Problem requirements = In the records below, find each line with "computer" and copy it.

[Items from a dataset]
----------
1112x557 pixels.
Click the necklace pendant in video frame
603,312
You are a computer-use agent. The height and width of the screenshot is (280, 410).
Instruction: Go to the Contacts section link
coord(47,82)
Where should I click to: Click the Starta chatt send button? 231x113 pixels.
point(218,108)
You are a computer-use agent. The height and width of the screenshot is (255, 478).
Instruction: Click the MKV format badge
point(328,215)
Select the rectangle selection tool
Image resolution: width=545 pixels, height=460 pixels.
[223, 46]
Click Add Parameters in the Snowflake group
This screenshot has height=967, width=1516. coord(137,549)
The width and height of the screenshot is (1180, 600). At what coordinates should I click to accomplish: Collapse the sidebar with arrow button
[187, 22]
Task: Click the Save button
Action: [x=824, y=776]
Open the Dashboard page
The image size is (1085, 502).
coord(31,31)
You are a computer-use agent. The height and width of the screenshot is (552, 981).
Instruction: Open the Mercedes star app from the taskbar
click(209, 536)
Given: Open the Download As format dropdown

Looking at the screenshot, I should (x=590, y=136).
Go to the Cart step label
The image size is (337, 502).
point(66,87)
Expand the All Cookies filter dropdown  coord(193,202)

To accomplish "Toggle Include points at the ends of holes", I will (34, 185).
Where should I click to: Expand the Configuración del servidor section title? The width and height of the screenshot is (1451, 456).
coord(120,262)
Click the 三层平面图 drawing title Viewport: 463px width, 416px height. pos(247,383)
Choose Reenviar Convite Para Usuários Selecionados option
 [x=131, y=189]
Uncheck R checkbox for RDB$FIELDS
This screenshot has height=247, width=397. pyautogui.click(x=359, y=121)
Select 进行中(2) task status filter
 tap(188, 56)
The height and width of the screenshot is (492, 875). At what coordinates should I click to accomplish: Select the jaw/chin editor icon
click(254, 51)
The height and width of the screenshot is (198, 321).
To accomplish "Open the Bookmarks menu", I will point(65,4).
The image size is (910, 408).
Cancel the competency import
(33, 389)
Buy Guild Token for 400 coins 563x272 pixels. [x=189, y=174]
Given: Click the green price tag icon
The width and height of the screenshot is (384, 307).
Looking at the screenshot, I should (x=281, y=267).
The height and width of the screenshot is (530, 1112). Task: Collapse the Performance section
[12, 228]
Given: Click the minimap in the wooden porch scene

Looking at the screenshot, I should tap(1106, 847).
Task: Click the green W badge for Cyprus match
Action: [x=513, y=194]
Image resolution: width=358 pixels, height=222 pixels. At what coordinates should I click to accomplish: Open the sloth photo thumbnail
----------
Solution to the exercise =
You are a computer-use agent. The height and width of the screenshot is (280, 410).
You are a computer-use agent. The height and width of the screenshot is (255, 478).
You are a computer-use agent. The height and width of the screenshot is (552, 981).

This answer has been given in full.